To posit psychologically, is simply to become conscious of a phenomenon. This always involves momentary separation of subject and object. When I am conscious of an object and posit it, I give it a separate existence, independent of self. Equally when I am subjectively conscious, I posit the self, in turn giving it a separate existence independent of phenomena. I am therefore in the moment of self awareness, conscious of being separate from the world. Thus to move from positive (i.e. conscious) experience of the world, to positive experience of self, requires cancelling out to some extent the former experience. Likewise, moving from positive experience of self to positive experience of world , in turn involves to some extent cancelling out the self. Thus negation in psychological terms, is simply this cancelling out activity, which switches the direction of experience. This enables dynamic interaction between self and the world to take place.
 
 

Of course, in mathematics positive and negative numbers are used. But once again, they are interpreted in a reduced static fashion.

In dynamic terms, every number is two-directional. From one direction we have the objective number entity (in relation to the subjective mind). From the other direction we have the subjective self (in relation to the objective number entity).

The positive number system - in dynamic terms - involves taking one of these directions (i.e. the former), where we concentrate explicitly on objective number entities (and implicitly on the subjective self).

The negative number system - in relative terms - is the other direction, where we explicitly concentrate on the subjective self (and implicitly on the objective number entities).
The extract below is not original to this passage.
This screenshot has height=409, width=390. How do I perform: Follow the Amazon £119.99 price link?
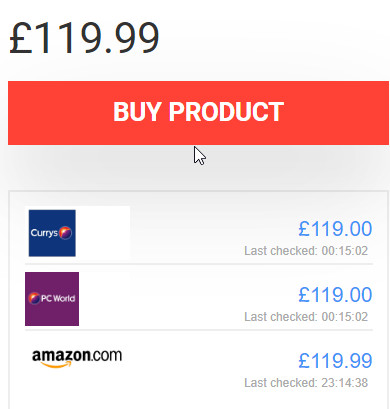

The two poles are complementary aspects of what is a dynamic system.

Now, the conventional approach, is to reduce understanding to one direction only seeing numbers as static objective independent entities. Indeed, for so many, the attraction of mathematical activity is in this perceived absolute objective nature of the pursuit. In truth, numbers represent dynamic interactions, rendering all knowledge of them relative.
 
 

One of the fascinating aspects of prime numbers is that they have no directional significance. Prime numbers - preceding the natural number system - are initially defined as positive numbers.

Now, both subjective and objective poles in isolation are positive. It is the interaction between them that creates, in relative terms, the positive-negative polarity.

Prime numbers therefore, represent a stage where both directions (mathematically) are completely separated. This complements the corresponding prime structures, where both directions (psychologically) are still unified (i.e. undifferentiated and confused).